I expect the training time of a random forest to be : linear in the number of trees (obviously), linear (or square-root) in the number of columns (depending on the choice for the subsampling of the columns) and, when it comes to the maximum depth of the trees... I am lost.
I thought that finding a split (inside a leaf) was linear in the number of elements in the leaf.
Therefore, increasing the maximum depth of a tree is just finding $n$ more splits, where $n$ was the previous number of leaves. The additional operation is ($n_i$ is the size of the leaf $L_i$) : $$\sum_{i=1}^n \text{split}(L_i)=\sum_{i=1}^n\theta(n_i)=\theta(n)$$
Which is more or less equivalent to finding the first split.

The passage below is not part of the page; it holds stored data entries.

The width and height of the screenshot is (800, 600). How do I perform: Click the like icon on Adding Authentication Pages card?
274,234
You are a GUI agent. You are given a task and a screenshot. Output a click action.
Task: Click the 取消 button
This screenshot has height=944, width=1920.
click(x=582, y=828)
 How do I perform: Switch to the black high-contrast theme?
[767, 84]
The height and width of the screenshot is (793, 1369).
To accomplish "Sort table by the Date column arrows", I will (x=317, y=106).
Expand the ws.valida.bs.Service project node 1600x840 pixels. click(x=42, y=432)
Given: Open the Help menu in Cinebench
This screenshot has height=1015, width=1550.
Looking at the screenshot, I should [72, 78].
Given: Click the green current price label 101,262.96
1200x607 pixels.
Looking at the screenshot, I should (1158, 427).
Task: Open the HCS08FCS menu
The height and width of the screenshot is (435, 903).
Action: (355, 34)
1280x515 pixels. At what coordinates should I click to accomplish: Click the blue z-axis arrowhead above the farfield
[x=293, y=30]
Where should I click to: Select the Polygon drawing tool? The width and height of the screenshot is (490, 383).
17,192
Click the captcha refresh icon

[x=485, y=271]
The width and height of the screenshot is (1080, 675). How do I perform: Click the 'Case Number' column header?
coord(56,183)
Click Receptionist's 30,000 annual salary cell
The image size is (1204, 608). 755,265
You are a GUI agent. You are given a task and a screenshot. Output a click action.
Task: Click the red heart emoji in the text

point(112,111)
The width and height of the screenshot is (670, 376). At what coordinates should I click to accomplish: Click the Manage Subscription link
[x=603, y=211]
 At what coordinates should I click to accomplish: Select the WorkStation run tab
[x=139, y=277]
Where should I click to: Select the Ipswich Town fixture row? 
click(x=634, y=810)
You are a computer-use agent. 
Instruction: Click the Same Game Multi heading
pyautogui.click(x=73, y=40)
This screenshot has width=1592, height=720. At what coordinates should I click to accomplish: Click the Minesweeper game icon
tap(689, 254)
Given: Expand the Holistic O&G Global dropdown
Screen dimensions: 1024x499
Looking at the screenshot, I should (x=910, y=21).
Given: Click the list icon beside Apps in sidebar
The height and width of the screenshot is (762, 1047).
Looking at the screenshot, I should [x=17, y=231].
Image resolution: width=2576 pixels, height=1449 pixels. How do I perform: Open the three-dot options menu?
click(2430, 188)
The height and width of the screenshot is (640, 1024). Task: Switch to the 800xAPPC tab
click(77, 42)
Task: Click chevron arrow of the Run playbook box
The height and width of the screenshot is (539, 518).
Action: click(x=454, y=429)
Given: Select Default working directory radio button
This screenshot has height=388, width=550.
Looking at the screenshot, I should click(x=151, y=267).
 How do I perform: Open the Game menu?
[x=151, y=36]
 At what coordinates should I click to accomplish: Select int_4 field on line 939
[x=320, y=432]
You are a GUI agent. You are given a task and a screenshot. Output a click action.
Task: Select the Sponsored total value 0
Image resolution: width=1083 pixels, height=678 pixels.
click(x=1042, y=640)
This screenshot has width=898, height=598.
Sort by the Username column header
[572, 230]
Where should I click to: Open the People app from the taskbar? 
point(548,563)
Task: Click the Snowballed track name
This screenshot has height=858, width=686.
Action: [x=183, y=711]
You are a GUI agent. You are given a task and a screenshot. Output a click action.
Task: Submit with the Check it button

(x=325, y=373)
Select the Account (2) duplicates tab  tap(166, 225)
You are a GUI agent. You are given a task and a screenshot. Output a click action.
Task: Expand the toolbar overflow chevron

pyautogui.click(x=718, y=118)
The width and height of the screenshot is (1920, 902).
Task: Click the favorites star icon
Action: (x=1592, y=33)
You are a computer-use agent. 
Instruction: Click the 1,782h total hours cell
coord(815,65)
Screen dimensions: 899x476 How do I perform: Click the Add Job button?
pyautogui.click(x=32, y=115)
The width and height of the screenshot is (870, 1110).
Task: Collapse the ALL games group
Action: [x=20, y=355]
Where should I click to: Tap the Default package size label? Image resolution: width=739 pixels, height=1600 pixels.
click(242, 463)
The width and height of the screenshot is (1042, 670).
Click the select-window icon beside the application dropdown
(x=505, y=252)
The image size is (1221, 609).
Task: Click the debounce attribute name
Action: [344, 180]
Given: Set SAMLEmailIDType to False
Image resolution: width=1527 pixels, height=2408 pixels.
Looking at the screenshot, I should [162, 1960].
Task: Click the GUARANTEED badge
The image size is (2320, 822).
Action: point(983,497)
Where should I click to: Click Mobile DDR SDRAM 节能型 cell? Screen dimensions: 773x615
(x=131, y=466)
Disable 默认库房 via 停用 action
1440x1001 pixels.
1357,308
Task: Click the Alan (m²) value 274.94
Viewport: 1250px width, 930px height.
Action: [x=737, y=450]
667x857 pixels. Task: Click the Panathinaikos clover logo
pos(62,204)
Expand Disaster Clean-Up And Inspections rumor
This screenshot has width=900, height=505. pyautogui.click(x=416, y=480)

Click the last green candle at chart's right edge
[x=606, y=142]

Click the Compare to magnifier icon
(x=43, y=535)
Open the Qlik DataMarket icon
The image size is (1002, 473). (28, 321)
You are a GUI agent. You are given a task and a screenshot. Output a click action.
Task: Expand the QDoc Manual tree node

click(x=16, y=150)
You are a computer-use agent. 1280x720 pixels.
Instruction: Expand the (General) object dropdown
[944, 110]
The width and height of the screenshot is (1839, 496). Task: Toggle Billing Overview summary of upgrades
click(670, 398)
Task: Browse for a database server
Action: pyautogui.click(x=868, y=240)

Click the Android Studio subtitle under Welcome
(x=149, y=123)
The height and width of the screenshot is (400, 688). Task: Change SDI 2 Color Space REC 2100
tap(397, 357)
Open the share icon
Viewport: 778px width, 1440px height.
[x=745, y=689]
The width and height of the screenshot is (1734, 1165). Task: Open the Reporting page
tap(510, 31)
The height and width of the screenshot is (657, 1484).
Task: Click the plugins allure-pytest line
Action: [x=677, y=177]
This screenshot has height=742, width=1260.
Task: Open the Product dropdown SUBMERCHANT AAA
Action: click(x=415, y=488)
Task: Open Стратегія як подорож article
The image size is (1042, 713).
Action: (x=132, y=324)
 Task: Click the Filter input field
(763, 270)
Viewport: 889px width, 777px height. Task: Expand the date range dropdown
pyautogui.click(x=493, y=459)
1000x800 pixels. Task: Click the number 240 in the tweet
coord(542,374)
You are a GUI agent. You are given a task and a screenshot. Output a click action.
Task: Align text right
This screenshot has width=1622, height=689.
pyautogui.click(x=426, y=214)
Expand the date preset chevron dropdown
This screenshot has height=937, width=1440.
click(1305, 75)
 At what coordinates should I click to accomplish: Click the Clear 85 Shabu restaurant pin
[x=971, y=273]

Therefore, I thought that the training time of a random forest was linear in the maximum depth. However the numerical example shows (performed with sk-learn) that I am completely wrong (hopefully I will be able to post the depth 20 timings):
TIME 0.15m (1-fold)
{'n_estimators': 10, 'max_depth': 5}
TIME 0.60m (1-fold)
{'n_estimators': 50, 'max_depth': 5}
TIME 0.69m (1-fold)
{'n_estimators': 10,'max_depth': 10}
TIME 3.18m (1-fold)
{'n_estimators': 50, 'max_depth': 10}
TIME 3.85m (1-fold)
{'n_estimators': 10, 'max_depth': 15}
TIME 15.59m (1-fold)
{'n_estimators': 50, 'max_depth': 15}